Commençons par le réseau d’AEP, un projet sectoriel réalisé au milieu des années 90, ce réseau destiné à alimenter toute la daïra de M’chedallah à partir de la Source noire (El Aïnsar Averkan) est à l’heure actuelle, à l’état de passoire et ne peut fonctionner plus d’un mois sans que des avaries ne se manifestent, provoquant une rupture d’alimentation en AEP privant tout la population de la daïra.
Ces avaries apparaissent à chaque perturbation atmosphérique fréquente dans la région. De plus, jusqu’à aujourd’hui, certaines localités inclues dans le plan de distribution de ce réseau, ne sont pas encore raccordées, tels que Selloum, Bahalili dans la commune d’Aghbalou ; ensuite c’est le réseau d’électricité livré il y a moins d’une année, qui fait parler de lui avec des coupures qui interviennent au moindre coup de vent : en plus de priver la population durant des heures de l’énergie électrique, ces brusques coupures engendrent des dégâts au niveau des équipements domestiques tel les téléviseurs, les réfrigérateurs autres micros ordinateurs et machines à laver et cela sans inclure les délestages qui ont les mêmes retombées négatives ainsi que les pannes, au point de provoquer des émeutes.
Vinrent ensuite quelques infrastructures de base à l’image de la RN 30 en cours de modernisation. Malgré que ce projet ait fait couler beaucoup d’encre depuis son lancement en 2007, le bâclage dans sa réalisation est appliquée en règle, un état de fait vérifiable au niveau de la première tranche de 07 km réceptionnée et livrée l’année passée, entre le chef-lieu de Saharidj et celui de M’chedallah. Il a suffi d’un seul hiver pour voir l’esthétique de cette première tranche prendre… la clé des champs avec des affaissements, des fissures et la dégradation rapide de certains ouvrages d’art. L’entreprise réalisatrice s’étant libérée après réception définitive, ce sont les équipes des travaux publics qui prennent le relais pour mener à terme un maquillage qui ne dit pas son nom.

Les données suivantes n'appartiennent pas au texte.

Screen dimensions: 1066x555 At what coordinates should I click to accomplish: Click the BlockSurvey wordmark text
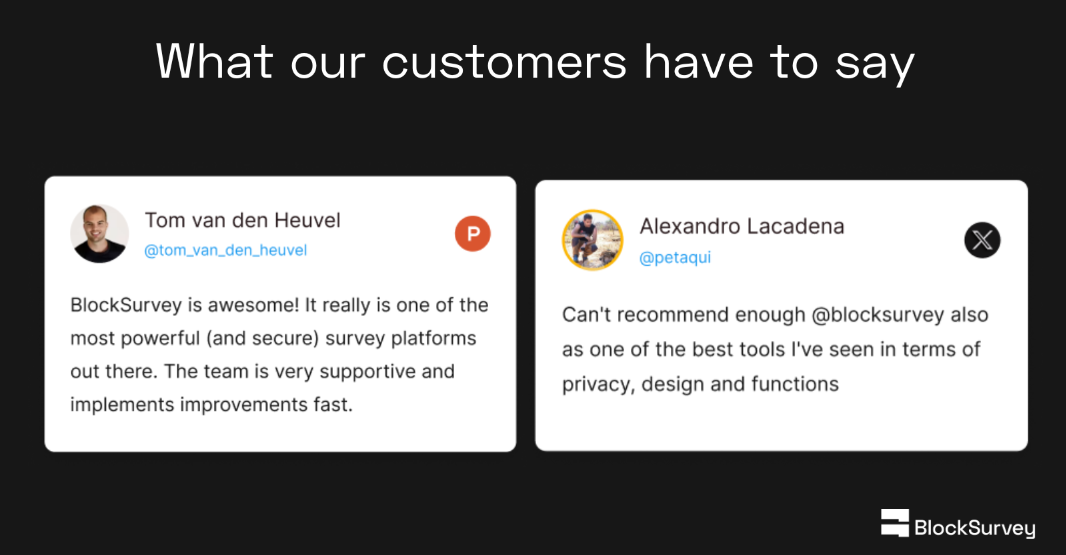point(975,528)
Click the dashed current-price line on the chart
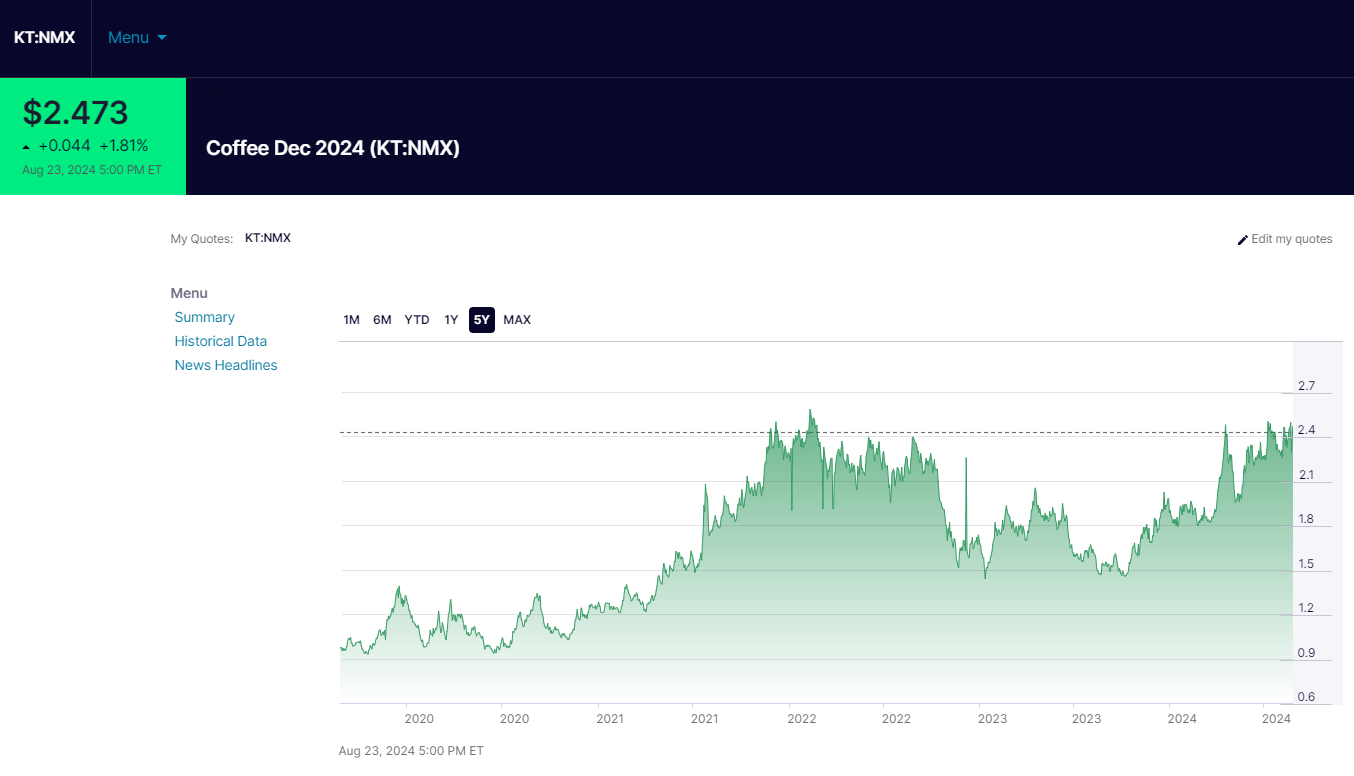The image size is (1354, 776). pyautogui.click(x=600, y=433)
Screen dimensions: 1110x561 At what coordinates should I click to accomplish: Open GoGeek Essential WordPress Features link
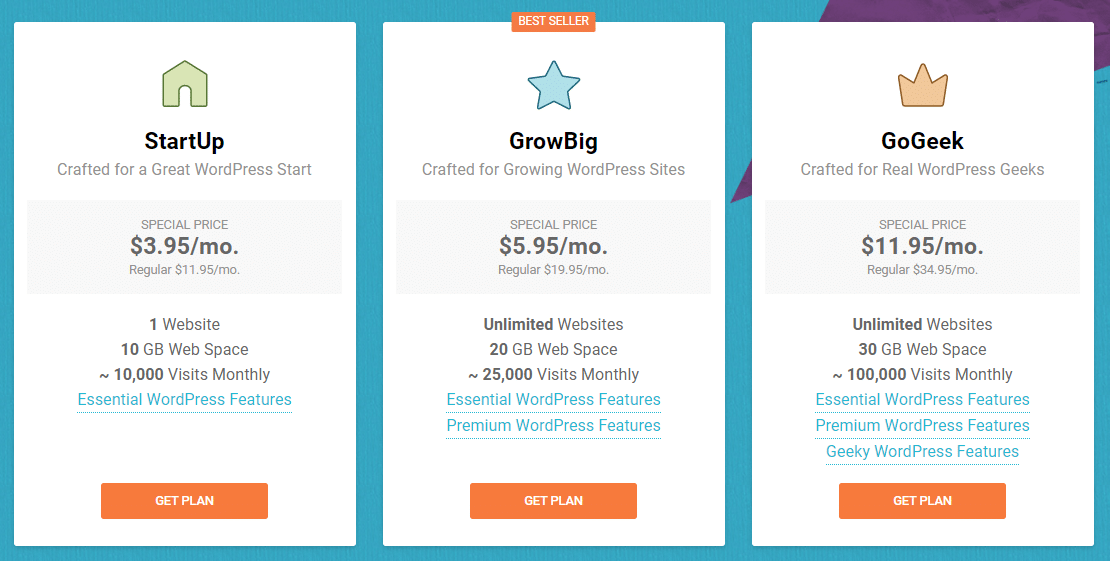pyautogui.click(x=922, y=400)
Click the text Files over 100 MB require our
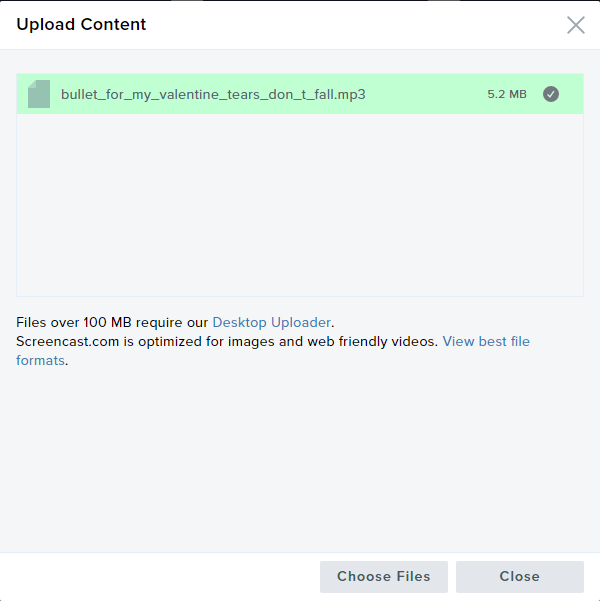600x601 pixels. click(112, 322)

Cette entreprise est-elle liée au maître de l’ouvrage par une période de garantie ? Si oui, elle lui incombe de reprendre à ses frais exclusifs, ces anomalies qui ne cessent d’apparaître le long de ces 07 km de la première tranche, sans quoi rien ne peut prétendre au versement de la retenue de garantie qui est obligatoirement une clause du marché ; une retenue qui est de l’ordre de 10% du montant global du marché, mais pour ce faire, il faut que la loi soit appliquée dans toute sa rigueure.
Le denier exemple, qu’on se contenterait d’évoquer pour clore ce triste constat, est le lycée de Saharidj réceptionné en 2008 et qui commence déjà à enregistrer les premières lacunes, il a suffi d’un mois après sa mise en service durant la rentrée de l’année passée, pour voir les marches et contremarches, qui mènent à l’étage supérieur, déclarer forfait en s’effritant comme des gaufres d’où la nécessite de leur reprise de fond en comble ; la 2ème anomalie qui s’est manifestée durant l’année en cours, est selon quelques élus de l’APC de Saharidj, les fissures apparues au niveau de la bâche à eau qui ne retient aucune goutte d’eau. Cet établissement qui assure la restauration au DP, est fréquenté par plus de 300 lycéens, l’on ne peut penser sans effroi à l’état des toilettes sans eau, ainsi que le devenir des salles de cours durant l’hiver quand les élèves arriveront avec des chaussures chargées de boue.